(Pixel coordinate grounding data)
------------------------------------

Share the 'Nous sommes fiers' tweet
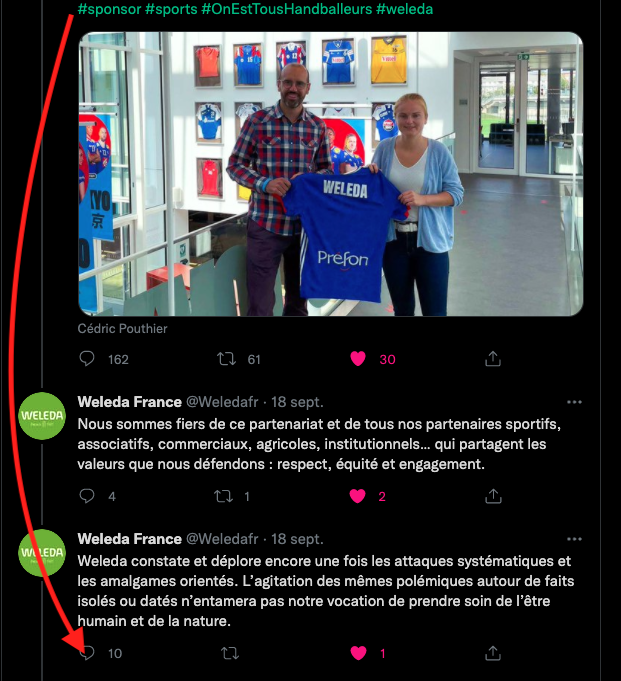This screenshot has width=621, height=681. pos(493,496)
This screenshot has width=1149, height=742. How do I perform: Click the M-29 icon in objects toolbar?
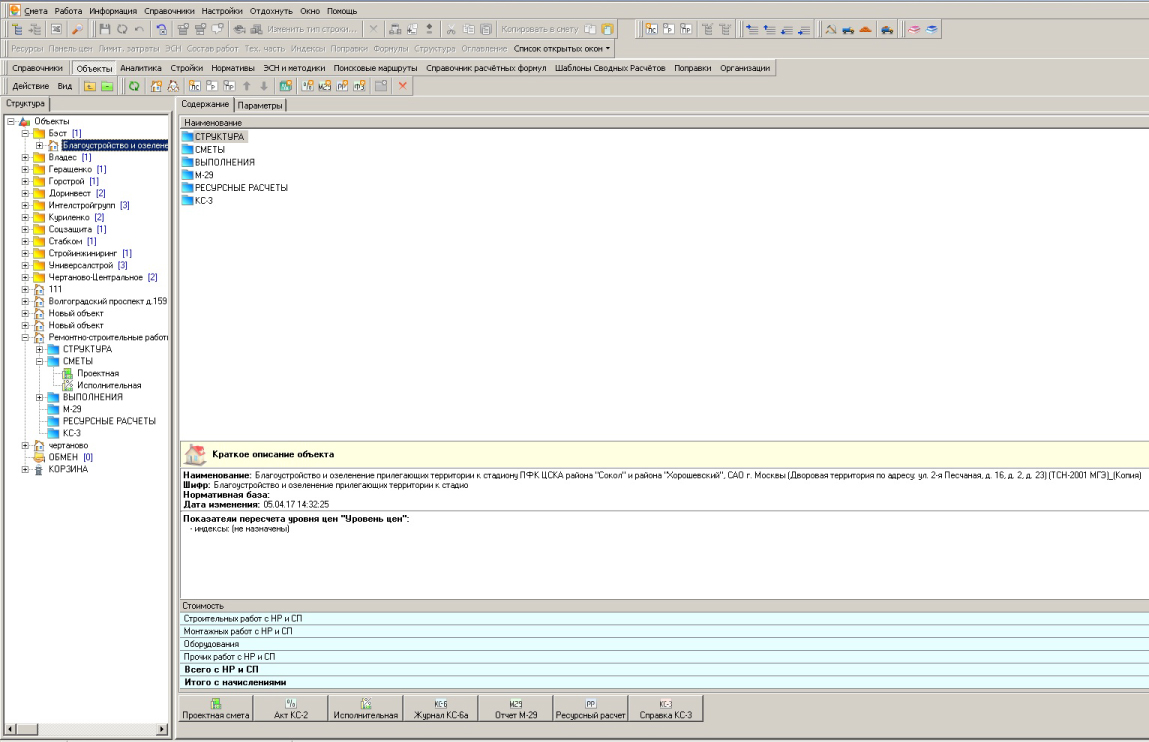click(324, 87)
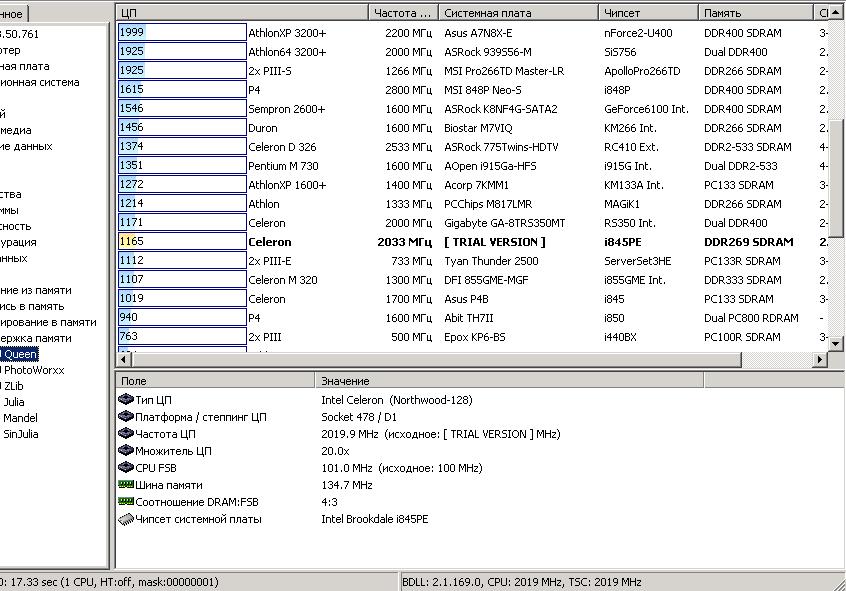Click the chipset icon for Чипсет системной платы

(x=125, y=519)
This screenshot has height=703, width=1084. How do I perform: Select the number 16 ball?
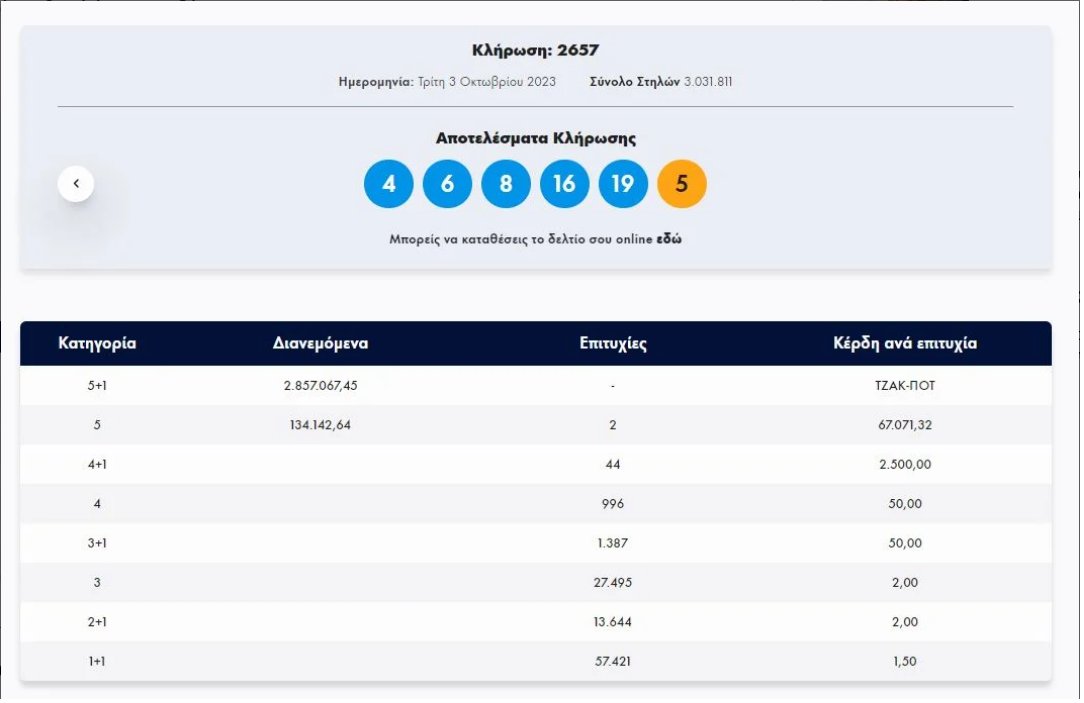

------------------------------------

PROBLEM STATEMENT –
Every record above should be written out again exactly; the pictures stay out of the copy.

WRITTEN SOLUTION –
Share the 'Nous sommes fiers' tweet
This screenshot has width=621, height=681. pos(493,496)
This screenshot has width=1149, height=742. How do I perform: Click the M-29 icon in objects toolbar?
click(324, 87)
Click the chipset icon for Чипсет системной платы

(x=125, y=519)
This screenshot has height=703, width=1084. How do I perform: Select the number 16 ball?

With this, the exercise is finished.